Anytime something is declared an unquestionable truth, it's going to attract questions. Usually this ends up being pointless but sometimes unquestionable truths end up being false.

Asooka

Exactly. Even if it is not entirely correct, the single-origin "out of Africa" theory is extremely useful in fostering unity and stamping out racism amongst people. We need to be really careful in how we present scientific advancements that may affect that theory, since any erosion of its political power will give ammunition to alt-right racism at a very precarious time in world history. It is the duty of every intelligent individual navigating these topics to keep in mind that the Africa theory must be presented as the main branch of humanity with any additional findings shown only as alternate streams that change, but do NOT enhance, the base human. Obviously we must also explain that any evolutionary change to the human species coming out of Africa has been entirely lateral and not vertical, lest the same alt-right racism take it to mean the African diaspora is somehow "less evolved".

nabla9

Genetic studies have put an end to that kind of speculation.

Only crackpots and religious nuts are supporting alternatives.

wolfhumble

Which "religious nuts" support a "multi-regional hypothesis"? A mono-regional 'Eden' is supported in Abrahamic religions.

Boogie_Man

Presumably tribal religions

ty6853

All Americans are African Americans, as I put it.

Put it on your med school applications too when submitting MCAT scores.

foxhop

Politically motivated bollocks.

The white colonizer did not get colonized by tribes in Africa.

noch

> [T]he mythos of people having popped out from the same area or region that they their most recent ancestors have lived […]

>> Genetic studies have put an end to that kind of speculation. Only crackpots and religious nuts are supporting alternatives.

David Reich (author of "Who We Are and How We Got Here: Ancient DNA and the new science of the human past") says[^0]:

" The modern human lineage, leading to the great majority of the ancestors of people today, was probably in sub-Saharan Africa for the last 500,000 years at least. It might be much more. Certainly our main lineage was in Africa, probably 3-7 million years ago.

But in a period between about 2 million to 500,000 years ago, it's not at all clear where the main ancestors leading to modern humans were. There were humans throughout many parts of Eurasia and Africa with a parallel increase in brain size and not obviously closer ancestrality to modern humans in one place than in the other. It's not clear where the main lineages were. Maybe they were in both places and mixed to form the lineages that gave rise to people today.

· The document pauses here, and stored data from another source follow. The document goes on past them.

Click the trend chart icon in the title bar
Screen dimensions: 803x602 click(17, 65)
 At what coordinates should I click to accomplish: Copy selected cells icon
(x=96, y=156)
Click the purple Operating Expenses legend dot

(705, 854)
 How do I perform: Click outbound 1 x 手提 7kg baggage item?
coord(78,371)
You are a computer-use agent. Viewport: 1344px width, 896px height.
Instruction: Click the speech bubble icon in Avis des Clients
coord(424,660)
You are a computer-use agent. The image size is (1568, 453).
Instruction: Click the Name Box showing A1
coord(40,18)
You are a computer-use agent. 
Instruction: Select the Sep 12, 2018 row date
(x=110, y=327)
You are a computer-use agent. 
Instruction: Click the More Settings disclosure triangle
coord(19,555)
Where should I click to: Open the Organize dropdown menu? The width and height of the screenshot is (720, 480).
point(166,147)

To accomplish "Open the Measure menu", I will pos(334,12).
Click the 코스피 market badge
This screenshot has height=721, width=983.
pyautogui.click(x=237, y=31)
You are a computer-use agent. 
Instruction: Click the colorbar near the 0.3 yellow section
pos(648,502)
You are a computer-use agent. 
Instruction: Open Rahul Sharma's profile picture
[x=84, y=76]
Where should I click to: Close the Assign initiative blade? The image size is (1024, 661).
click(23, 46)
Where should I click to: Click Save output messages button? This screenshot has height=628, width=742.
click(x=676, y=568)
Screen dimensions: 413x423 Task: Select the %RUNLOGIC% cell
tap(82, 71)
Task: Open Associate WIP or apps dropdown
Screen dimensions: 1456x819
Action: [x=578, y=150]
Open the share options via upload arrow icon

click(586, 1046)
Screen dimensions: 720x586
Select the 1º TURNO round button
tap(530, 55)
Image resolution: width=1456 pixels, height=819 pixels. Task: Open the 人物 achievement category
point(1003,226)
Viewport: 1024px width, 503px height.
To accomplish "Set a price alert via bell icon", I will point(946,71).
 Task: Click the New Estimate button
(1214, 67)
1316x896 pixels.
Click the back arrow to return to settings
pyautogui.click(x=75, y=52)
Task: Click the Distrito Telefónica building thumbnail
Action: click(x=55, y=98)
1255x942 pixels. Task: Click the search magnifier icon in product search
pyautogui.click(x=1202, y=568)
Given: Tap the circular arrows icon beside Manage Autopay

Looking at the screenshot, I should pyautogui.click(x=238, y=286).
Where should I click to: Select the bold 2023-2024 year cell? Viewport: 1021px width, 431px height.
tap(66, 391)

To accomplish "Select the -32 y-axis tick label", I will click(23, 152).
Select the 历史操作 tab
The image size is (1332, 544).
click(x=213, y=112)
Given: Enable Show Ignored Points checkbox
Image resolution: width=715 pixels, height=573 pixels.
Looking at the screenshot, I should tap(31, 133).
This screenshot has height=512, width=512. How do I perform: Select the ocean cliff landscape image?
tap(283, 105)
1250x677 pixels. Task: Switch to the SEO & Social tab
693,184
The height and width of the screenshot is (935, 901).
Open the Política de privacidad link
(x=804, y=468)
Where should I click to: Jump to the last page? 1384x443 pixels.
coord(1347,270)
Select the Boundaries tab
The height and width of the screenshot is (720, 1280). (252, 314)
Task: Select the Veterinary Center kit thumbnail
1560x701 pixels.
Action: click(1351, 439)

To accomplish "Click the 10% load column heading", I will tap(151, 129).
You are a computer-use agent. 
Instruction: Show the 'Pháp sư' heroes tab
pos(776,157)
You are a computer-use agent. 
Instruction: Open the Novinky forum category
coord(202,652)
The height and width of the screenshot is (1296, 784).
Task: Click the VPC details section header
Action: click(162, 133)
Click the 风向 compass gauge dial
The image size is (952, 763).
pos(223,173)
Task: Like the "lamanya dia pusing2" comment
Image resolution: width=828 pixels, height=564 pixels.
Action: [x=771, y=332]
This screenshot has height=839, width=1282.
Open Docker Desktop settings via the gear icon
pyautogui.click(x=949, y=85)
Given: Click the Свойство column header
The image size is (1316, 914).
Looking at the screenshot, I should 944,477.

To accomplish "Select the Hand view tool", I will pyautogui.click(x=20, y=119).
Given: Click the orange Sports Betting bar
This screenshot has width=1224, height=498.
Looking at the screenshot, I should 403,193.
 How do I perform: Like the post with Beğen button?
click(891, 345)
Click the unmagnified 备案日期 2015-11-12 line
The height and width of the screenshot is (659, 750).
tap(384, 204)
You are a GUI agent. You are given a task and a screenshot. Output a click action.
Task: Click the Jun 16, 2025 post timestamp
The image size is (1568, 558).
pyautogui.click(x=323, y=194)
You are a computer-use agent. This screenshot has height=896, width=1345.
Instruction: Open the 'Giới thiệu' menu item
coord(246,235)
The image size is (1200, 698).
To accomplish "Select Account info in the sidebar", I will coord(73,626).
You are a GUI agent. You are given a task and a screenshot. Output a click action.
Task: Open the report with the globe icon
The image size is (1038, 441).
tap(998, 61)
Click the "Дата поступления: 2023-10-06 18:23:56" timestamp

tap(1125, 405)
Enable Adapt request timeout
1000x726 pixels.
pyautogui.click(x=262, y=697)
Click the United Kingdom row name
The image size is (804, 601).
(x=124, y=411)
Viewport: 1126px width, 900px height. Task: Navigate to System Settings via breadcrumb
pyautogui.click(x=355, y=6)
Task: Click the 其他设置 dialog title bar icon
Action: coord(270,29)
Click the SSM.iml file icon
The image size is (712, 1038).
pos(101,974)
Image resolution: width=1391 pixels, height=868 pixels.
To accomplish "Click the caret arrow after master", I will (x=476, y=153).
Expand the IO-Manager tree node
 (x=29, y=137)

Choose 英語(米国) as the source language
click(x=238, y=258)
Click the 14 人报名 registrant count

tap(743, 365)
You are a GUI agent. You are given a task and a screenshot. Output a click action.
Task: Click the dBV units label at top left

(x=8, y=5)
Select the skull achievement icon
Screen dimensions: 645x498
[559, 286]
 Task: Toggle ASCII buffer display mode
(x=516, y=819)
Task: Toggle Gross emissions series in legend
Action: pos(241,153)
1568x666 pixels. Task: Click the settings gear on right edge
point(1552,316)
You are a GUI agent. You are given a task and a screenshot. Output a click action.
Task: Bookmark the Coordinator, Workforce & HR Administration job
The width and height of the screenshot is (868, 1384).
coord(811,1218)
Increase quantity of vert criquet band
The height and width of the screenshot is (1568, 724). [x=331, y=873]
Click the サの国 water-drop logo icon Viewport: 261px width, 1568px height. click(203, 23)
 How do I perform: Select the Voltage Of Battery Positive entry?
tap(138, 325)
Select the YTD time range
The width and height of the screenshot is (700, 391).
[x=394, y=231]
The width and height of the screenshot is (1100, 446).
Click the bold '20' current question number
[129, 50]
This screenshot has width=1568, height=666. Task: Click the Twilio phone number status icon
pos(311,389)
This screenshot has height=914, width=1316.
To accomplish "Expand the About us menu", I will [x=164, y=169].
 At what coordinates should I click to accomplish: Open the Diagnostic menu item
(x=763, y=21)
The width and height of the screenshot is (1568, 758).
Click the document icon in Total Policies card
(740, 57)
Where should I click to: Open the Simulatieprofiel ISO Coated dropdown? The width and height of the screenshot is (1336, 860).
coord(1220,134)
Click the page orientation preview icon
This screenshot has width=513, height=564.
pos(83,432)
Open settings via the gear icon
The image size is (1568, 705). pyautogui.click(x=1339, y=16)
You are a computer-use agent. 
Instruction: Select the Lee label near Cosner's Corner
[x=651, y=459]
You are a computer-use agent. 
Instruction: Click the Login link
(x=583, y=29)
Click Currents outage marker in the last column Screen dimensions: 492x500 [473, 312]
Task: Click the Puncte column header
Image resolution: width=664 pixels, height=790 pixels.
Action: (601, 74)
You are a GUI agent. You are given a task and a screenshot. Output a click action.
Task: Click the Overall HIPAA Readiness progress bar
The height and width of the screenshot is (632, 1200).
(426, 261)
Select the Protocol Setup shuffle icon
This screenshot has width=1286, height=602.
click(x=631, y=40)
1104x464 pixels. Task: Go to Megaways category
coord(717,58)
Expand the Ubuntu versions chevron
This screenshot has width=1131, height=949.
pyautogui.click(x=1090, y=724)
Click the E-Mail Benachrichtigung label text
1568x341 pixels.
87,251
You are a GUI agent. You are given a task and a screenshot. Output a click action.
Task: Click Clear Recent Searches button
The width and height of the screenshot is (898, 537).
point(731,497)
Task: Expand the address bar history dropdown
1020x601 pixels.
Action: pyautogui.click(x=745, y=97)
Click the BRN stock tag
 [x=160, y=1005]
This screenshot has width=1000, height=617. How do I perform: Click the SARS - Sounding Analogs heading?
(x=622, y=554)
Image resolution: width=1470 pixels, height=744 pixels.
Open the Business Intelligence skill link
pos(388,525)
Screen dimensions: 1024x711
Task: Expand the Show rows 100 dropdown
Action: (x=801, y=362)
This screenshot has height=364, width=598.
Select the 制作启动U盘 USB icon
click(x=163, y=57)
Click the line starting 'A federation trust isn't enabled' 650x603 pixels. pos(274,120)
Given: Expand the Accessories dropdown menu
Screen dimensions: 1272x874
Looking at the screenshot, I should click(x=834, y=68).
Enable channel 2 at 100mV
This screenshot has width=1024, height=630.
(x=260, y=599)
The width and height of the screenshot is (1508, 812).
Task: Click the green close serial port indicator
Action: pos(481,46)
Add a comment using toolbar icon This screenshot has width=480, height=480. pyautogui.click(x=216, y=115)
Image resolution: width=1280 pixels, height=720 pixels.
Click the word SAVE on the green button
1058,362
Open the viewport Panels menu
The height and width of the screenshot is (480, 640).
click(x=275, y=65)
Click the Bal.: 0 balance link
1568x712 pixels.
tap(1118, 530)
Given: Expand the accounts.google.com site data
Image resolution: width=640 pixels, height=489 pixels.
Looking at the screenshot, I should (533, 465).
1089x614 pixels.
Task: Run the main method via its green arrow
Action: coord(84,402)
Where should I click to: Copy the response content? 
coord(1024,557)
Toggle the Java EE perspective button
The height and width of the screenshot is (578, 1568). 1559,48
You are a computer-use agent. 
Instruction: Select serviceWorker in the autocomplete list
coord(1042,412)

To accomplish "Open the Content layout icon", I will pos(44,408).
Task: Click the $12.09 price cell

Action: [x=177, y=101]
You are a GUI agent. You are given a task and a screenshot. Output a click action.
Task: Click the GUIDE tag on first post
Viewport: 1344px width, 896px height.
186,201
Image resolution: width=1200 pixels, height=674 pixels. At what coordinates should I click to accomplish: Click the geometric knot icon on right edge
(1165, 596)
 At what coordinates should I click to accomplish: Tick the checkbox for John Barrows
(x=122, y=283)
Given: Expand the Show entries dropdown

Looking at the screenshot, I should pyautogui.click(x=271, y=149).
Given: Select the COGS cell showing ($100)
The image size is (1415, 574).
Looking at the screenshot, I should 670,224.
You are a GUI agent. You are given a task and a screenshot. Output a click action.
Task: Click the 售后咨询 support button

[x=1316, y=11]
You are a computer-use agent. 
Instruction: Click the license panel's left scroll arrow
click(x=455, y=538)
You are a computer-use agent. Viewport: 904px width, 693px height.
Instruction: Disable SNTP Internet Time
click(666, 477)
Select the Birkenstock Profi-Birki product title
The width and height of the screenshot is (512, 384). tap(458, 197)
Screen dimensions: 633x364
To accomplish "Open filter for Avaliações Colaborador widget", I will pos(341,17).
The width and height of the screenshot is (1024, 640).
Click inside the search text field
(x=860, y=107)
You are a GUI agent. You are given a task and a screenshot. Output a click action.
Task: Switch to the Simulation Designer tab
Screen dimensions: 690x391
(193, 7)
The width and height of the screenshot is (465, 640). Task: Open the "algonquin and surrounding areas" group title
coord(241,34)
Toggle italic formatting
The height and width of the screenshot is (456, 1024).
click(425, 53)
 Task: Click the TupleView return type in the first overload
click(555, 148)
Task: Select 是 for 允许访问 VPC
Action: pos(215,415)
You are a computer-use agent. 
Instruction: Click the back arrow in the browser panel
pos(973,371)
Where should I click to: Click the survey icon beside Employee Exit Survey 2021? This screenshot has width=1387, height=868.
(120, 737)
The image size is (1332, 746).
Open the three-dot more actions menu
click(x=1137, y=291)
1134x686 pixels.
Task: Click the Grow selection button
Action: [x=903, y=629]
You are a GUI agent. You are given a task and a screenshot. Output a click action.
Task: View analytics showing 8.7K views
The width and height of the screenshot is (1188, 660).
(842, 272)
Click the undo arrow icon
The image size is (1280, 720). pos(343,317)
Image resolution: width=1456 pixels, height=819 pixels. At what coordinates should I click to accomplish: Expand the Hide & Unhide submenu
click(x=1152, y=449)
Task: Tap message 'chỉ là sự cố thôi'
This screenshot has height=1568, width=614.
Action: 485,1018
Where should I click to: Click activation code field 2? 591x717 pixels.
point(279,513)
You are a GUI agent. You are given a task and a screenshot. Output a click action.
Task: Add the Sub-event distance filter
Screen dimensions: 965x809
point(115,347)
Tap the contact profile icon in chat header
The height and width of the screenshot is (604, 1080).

There's been an assumption where Africa's been at the center of everything for many millions of years. Certainly it's been absolutely central at many periods in human history. But in this key period when a lot of important changes happen—when modern humans develop from Homo habilis and Homo erectus all the way to Homo heidelbergensis and the shared ancestor of Neanderthals, modern humans, and Denisovans— that time period which is when a lot of the important change happened, it's not clear, based on the archaeology and genetics, where that occurred as I understand it. " (emphasis mine throughout)

---

[^0]: https://www.dwarkeshpatel.com/p/david-reich

nabla9

>But in this key period when a lot of important changes happen—when modern humans develop from Homo habilis and Homo erectus all the way to Homo heidelbergensis

That's a time period before homo sapiens, not after.

null

[deleted]

foxhop

[flagged]

thrance

But why post links to such nonsense? Do you believe in it or just want us to have a quick laugh?

EDIT: the channel this video is from is an avid Trump supporter, who would have thought.

foxhop

[flagged]

plemer

Your two comments here read as scammy and not fit for this forum.

hoseja

Will they also be celebrating Out of Pontic Steppe?

nkrisc

Humans didn’t originate there, so unlikely.

netdevphoenix

is that an alternative theory? I don't get the connection or is there some implied reference I am not getting?

DiogenesKynikos

I'm guessing that it's a reference to the leading theory for the origin of the Indo-European language family.[0]